A total of 99 volunteers participated in the tDCS experiment and were divided into six stimulation groups. In the main stimulation group, composed of 19 subjects, the DLPFC was deactivated and the VMPFC activated with a stimulation configuration that the researchers theorized would ultimately activate the ventral midbrain. The other groups were used to test different stimulation configurations. For example, in one group, the placement of the cathode and anode were switched so that the DLPFC was activated and the VMPFC was deactivated—the opposite of the main group. Another was a “sham” group, in which the electrodes were placed on volunteers’ heads, but no current was run.

Those in the main group rated the faces presented after stimulation as more attractive than those they saw before stimulation. There were no differences in the ratings from the control groups. This change in ratings in the main group suggests that tDCS is indeed able to activate the ventral midbrain, and that the resulting changes in brain activity in this deep-brain region are associated with changes in the evaluation of attractiveness.

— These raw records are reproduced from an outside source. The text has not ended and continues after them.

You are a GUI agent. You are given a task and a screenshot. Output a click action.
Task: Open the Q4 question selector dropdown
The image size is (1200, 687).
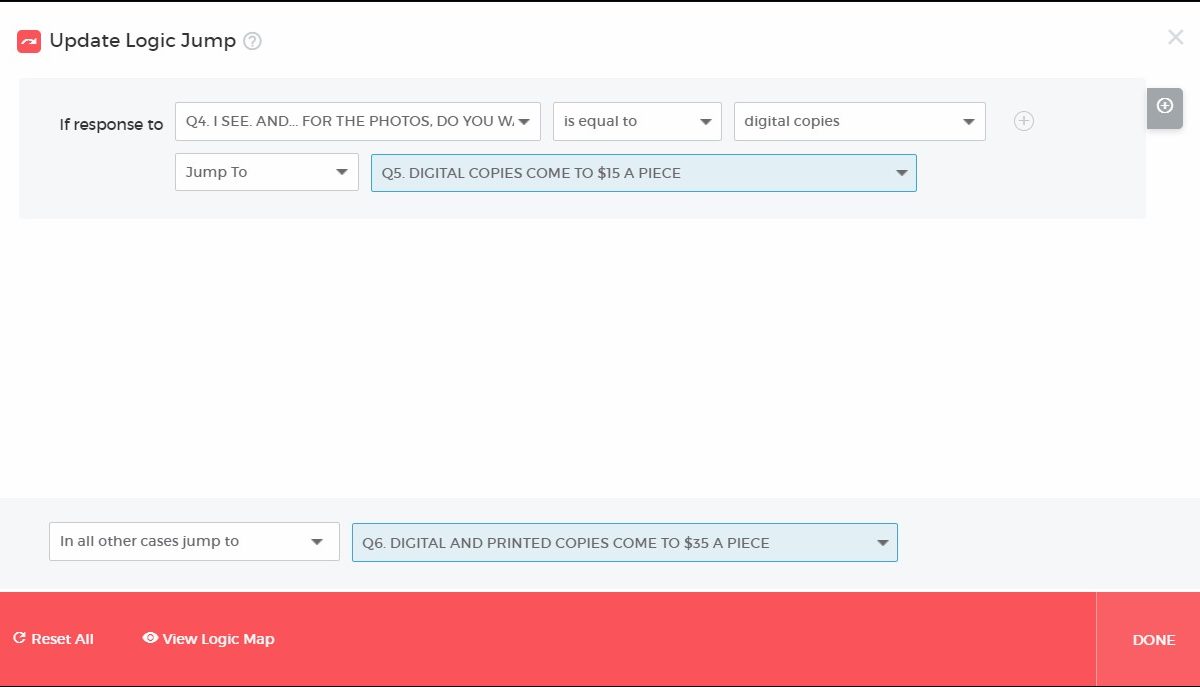coord(357,121)
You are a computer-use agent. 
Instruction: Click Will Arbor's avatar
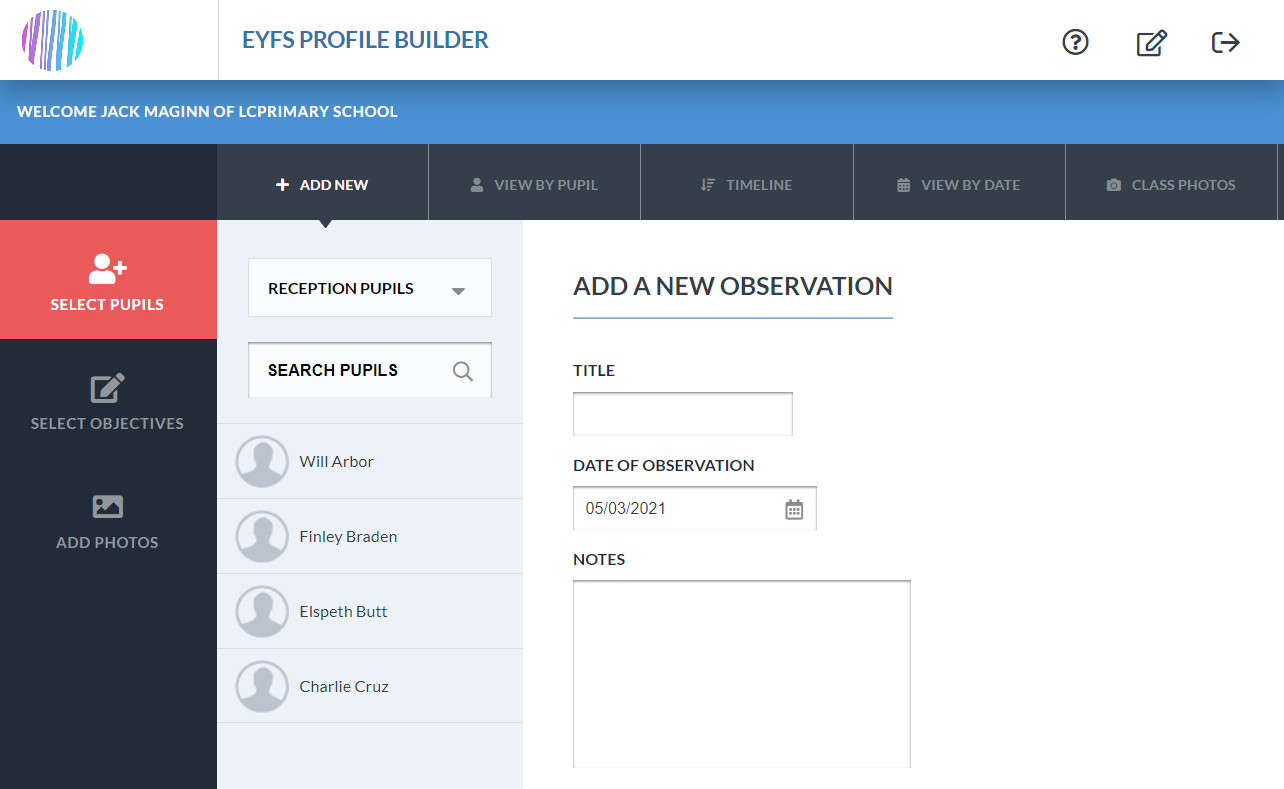[262, 462]
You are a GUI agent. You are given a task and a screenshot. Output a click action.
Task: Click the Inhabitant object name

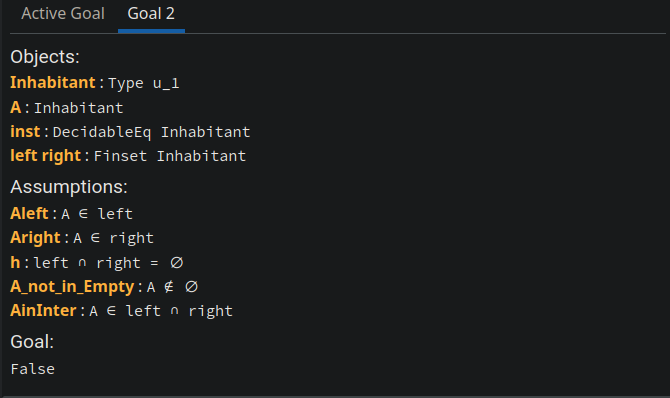53,83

In addition, the fMRI scans revealed that tDCS strengthened the correlation between VMPFC activity and ventral midbrain activity. In other words, stimulation appeared to enhance the neural connectivity between the two brain areas. And for those who showed the strongest connectivity, tDCS led to the biggest change in attractiveness ratings. Taken together, the researchers say these results show that tDCS is causing those shifts in perception by manipulating the ventral midbrain via the DLPFC and VMPFC.

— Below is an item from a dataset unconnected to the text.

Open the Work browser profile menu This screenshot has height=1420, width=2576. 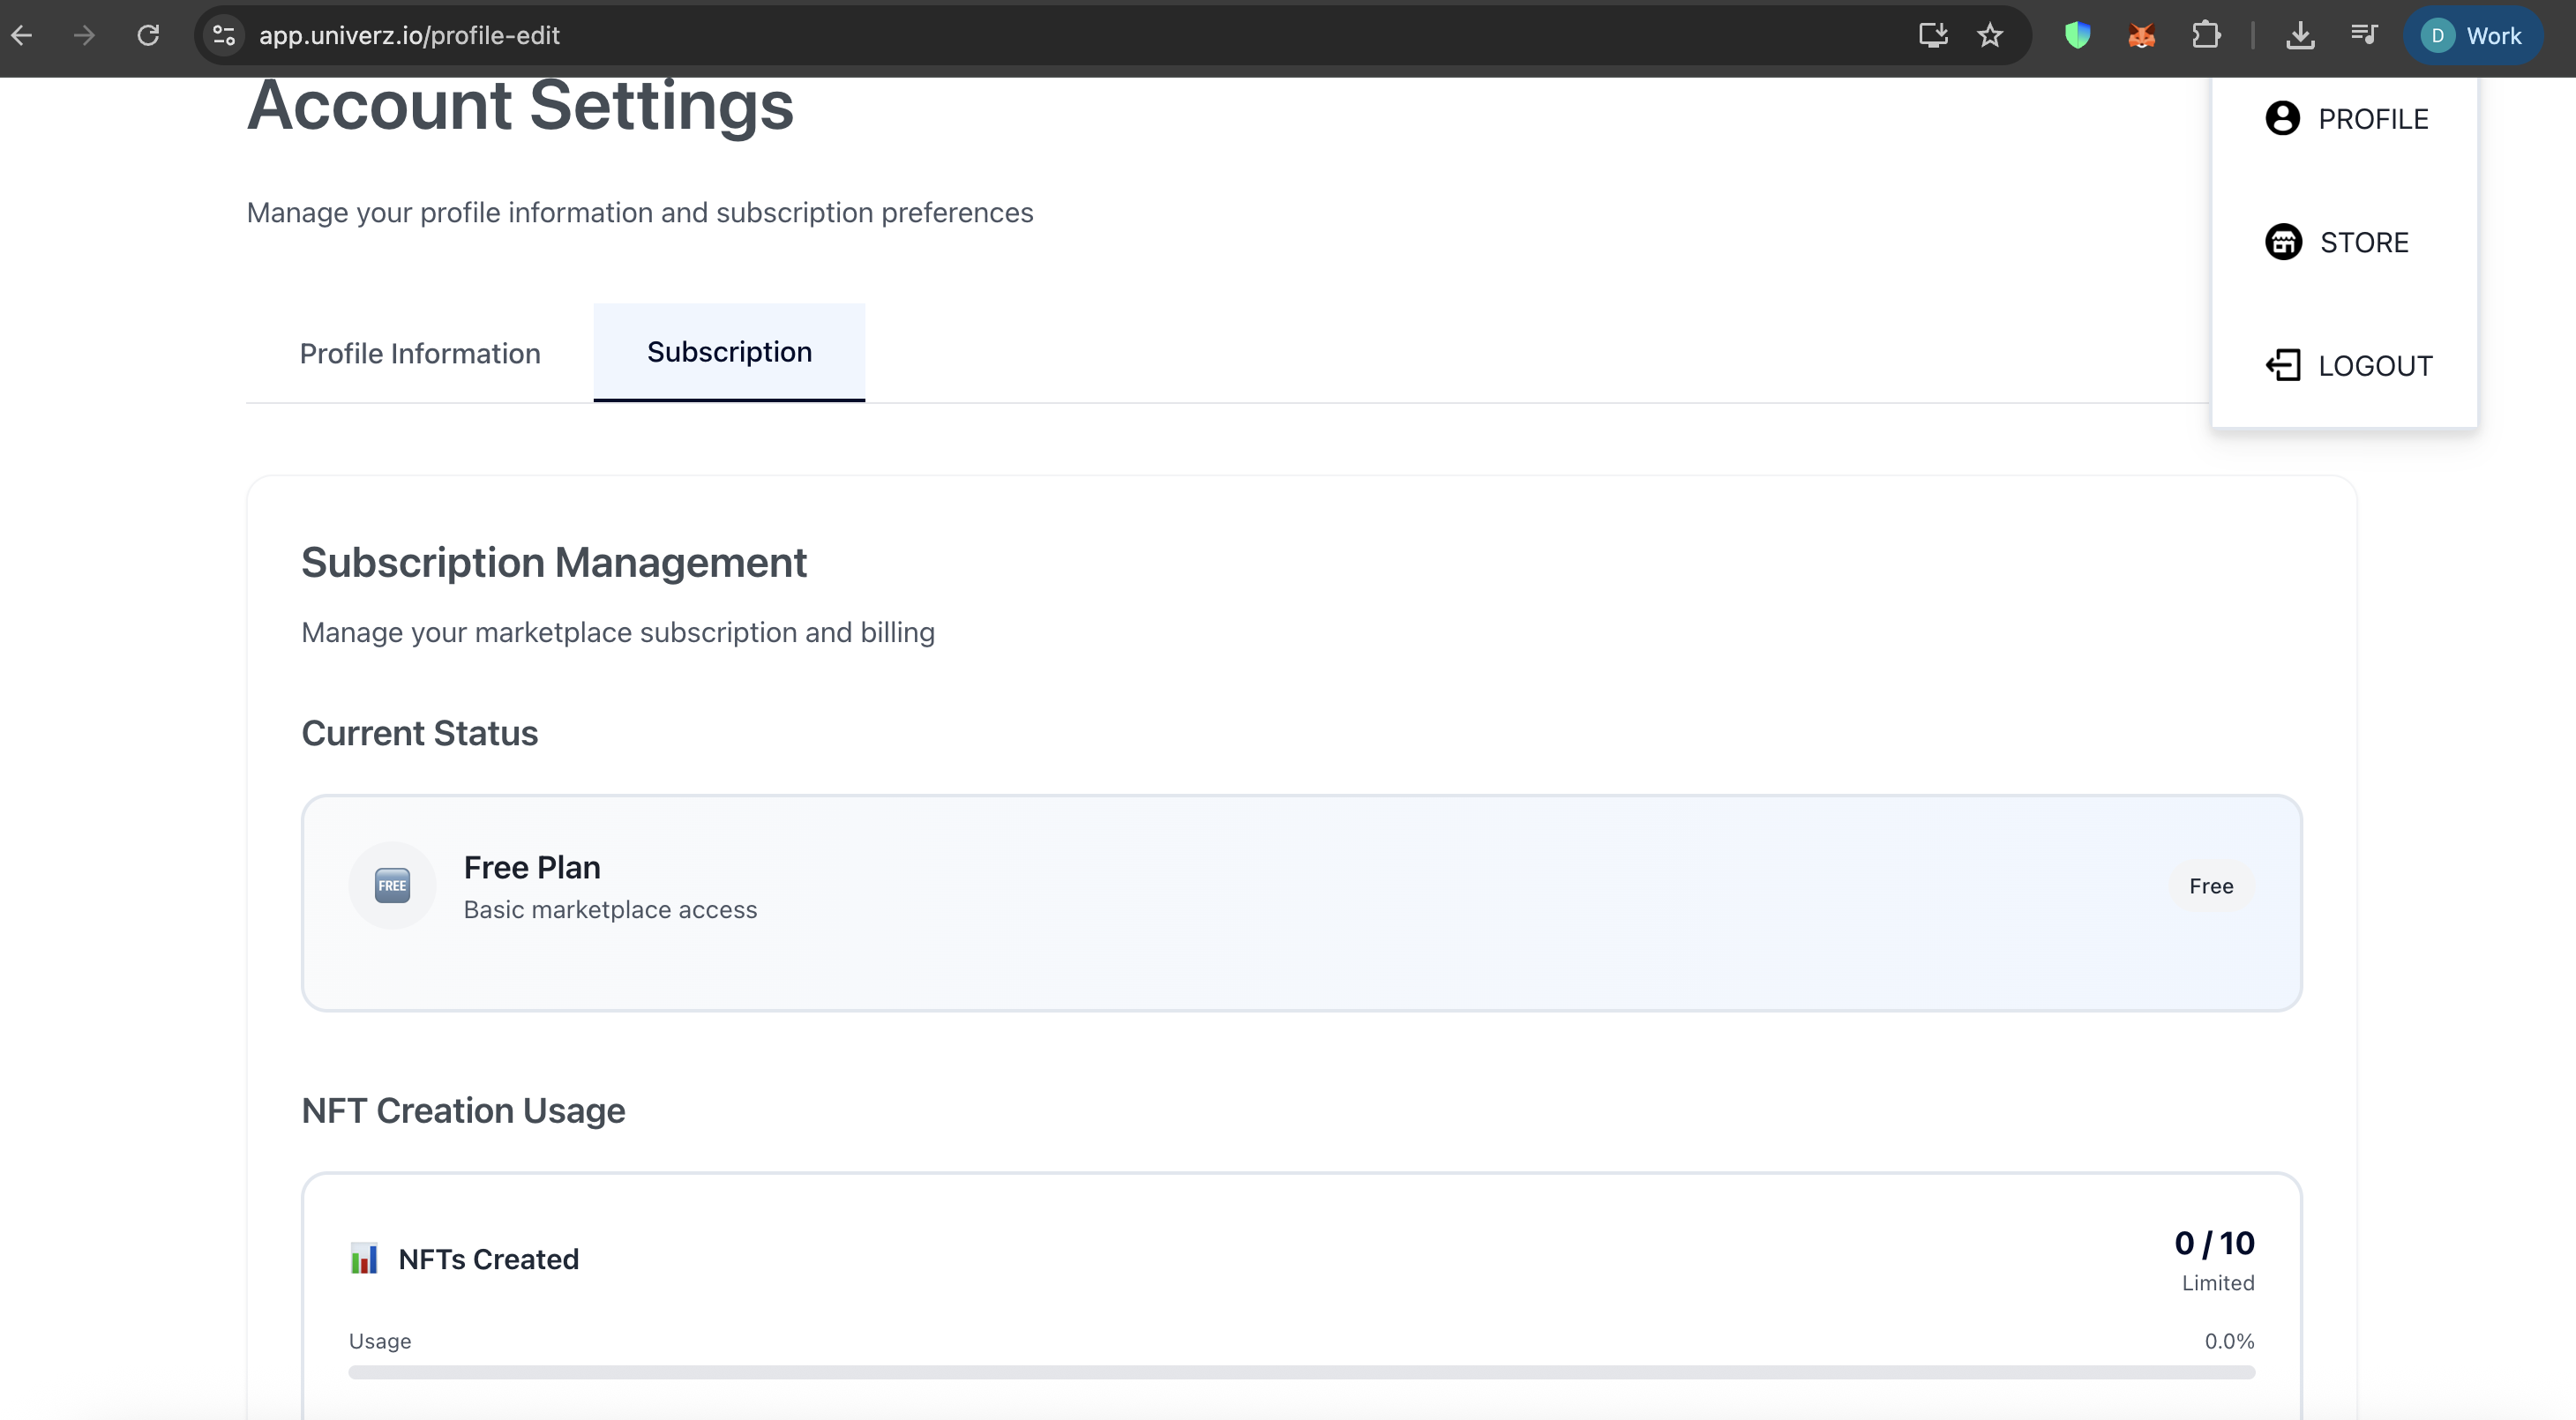coord(2472,36)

"The fact that we haven’t had a way to noninvasively manipulate a functional circuit in the brain has been a fundamental bottleneck in human behavioral neuroscience," Shimojo says. This new work, he adds, represents a big first step in removing that bottleneck.

Using tDCS to study and treat neuropsychiatric disorders hinges on the assumption that the technique directly influences dopamine production in the ventral midbrain, Chib explains. But because fMRI can’t directly measure dopamine, this study was unable to make that determination. The next step, then, is to use methods that can—such as positron emission tomography (PET) scans.

More work also needs to be done to see how tDCS may be used for treating disorders and to precisely determine the duration of the stimulation effects—as a rule of thumb, the influence of tDCS lasts for twice the exposure time, Chib says. Future studies will also be needed to see what other behaviors this tDCS method can influence. Ultimately, clinical tests will be needed for medical applications.